A Polícia Federal (PF) deflagrou nesta terça-feira (25) a operação Presciência, voltada para investigar possíveis irregularidades na utilização de recursos do Regime Próprio de Previdência Social de Campo Grande, capital de Mato Grosso do Sul.
A ação ocorreu após um relatório elaborado pela Coordenação de Auditoria do Departamento dos Regimes Próprios do Ministério da Previdência Social, que sinalizou anomalias relacionadas a investimentos realizados pelo Instituto Municipal de Previdência de Campo Grande (IMPCG).

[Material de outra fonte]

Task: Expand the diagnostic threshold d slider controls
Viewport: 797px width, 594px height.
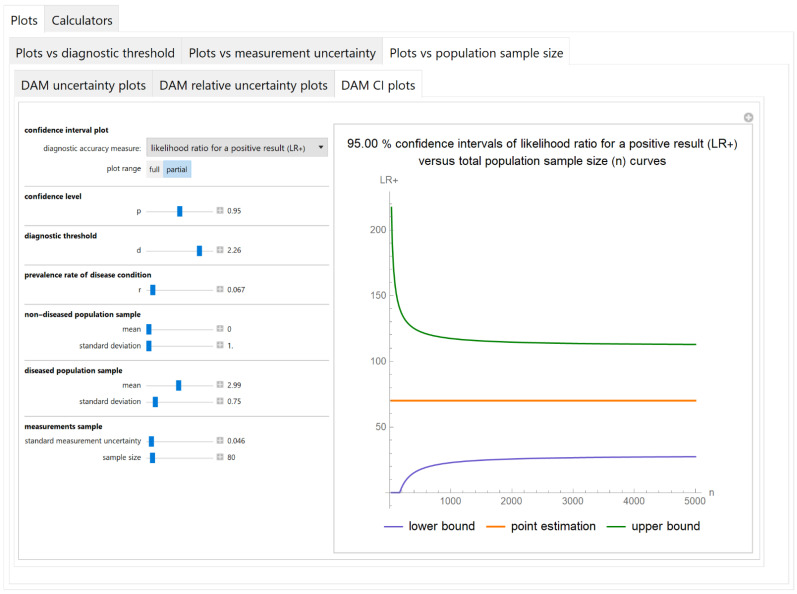Action: [x=220, y=250]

O valor em questão é de R$ 1,2 milhão investidos em carteiras de um banco privado.
Durante a operação, foram cumpridos seis mandados de busca e apreensão, autorizados pela 3ª Vara Federal de Campo Grande. Além disso, a justiça determinou a quebra dos sigilos bancário e fiscal dos envolvidos nas supostas irregularidades.
A PF investiga indícios de que servidores responsáveis pelas decisões de investimento deixaram de observar procedimentos técnicos e administrativos essenciais, o que comprometeu o patrimônio do instituto previdenciário. Estes indícios levantam a possibilidade de gestão temerária, corrupção ativa e passiva.
A operação Presciência traz à tona a importância da fiscalização e transparência nas gestões previdenciárias, especialmente em tempos de crescente preocupação com a utilização responsável dos recursos públicos. A ação pode resultar em repercussões significativas para o sistema previdenciário da capital sul-mato-grossense e para a integridade dos servidores envolvidos.